Элла Грайфер. Глядя с Востока. 63. О благородных предателях

Loading

 


Элла Грайфер

Глядя с Востока

63. О благородных предателях

Они знают праведный суд Божий,

что делающие такие дела достойны

смерти; однако не только их делают,

но и делающих одобряют.

Рим.1,32

Наступают грозные дни – время диагностики нашей греховности, время вопроса, насколько такой диагноз, как говорят медики, с выживанием совместим. В молитве Судного Дня есть небольшой список наиболее распространенных диагнозов: мы обманывали, мы убивали, мы предавали… В этом году в голове у меня вертится неотступно номер третий… Может, это взгляд субъективный, но вспоминается много имен: Дмитрий Хмельницкий, Михаэль Дорфман, Изя Шамир, Алекс Эпштейн, Моше Циммерманн, Амос Оз, Йоси Бейлин, Мишель Варшавский, Фелиция Лангер, Эвелин Хехт-Галинский, Ноэм Хомский, Ричард Голдстоун, да еще профессор этот из Беер-Шевы, как бишь его по батюшке… ну это так, навскидку – вообще-то их, конечно, гораздо больше. Вот и гадай теперь, какой валютой всем нам придется за их подлость расплачиваться – а наверняка ведь придется!

ЧТО СДЕЛАТЬ
Напишите, что идёт дальше в заметке о благородных предателях, начиная сразу после её последней фразы.

ЗАПИСАННЫЕ ДАННЫЕ
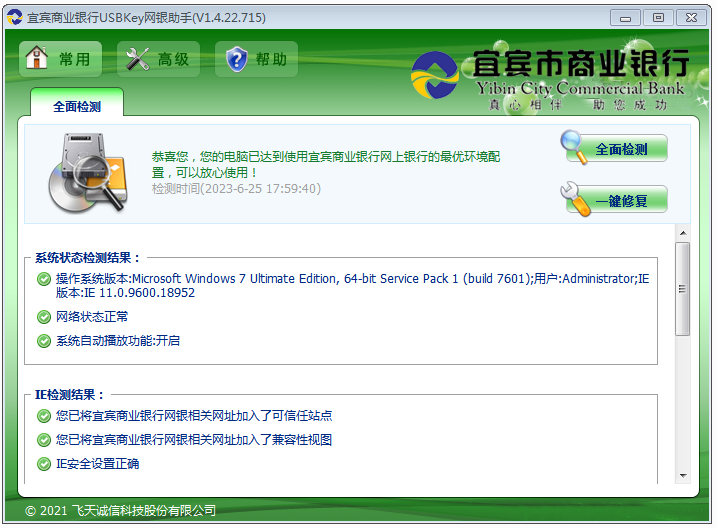
Task: Click the magnifier icon on 全面检测 button
Action: tap(576, 148)
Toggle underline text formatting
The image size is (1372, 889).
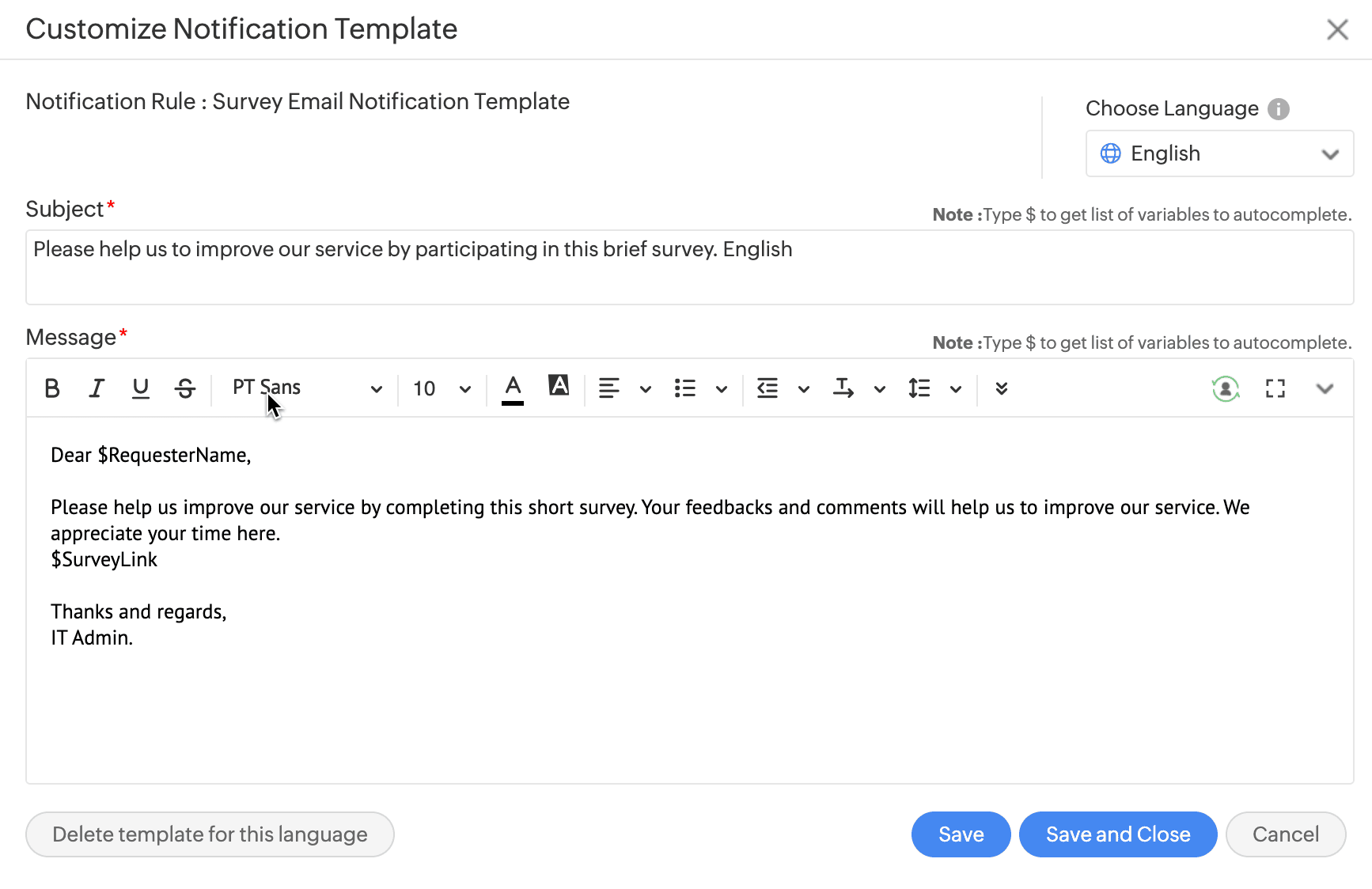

ОТВЕТ К ЗАДАНИЮ
Однако в чужих-то грехах покаяться – не штука. А вот появилась в последних новостях заметочка из Швеции, что заставила меня вспомнить о собственных грехах. Писатель Хеннинг Манкелль (Henning Mankell) объяснил популярно, что никакого права на существование у Израиля нет. Это, правда, в Европе нынче не новость и продается хорошо – уже премию имени Эриха Марии Ремарка отхватить успел по этому случаю – но есть в его аргументации некоторый интересный момент: «С Израилем произойдет то же самое, что с Южной Африкой времен апартеида», – и подумалось мне, что он, наверное, не так уж неправ.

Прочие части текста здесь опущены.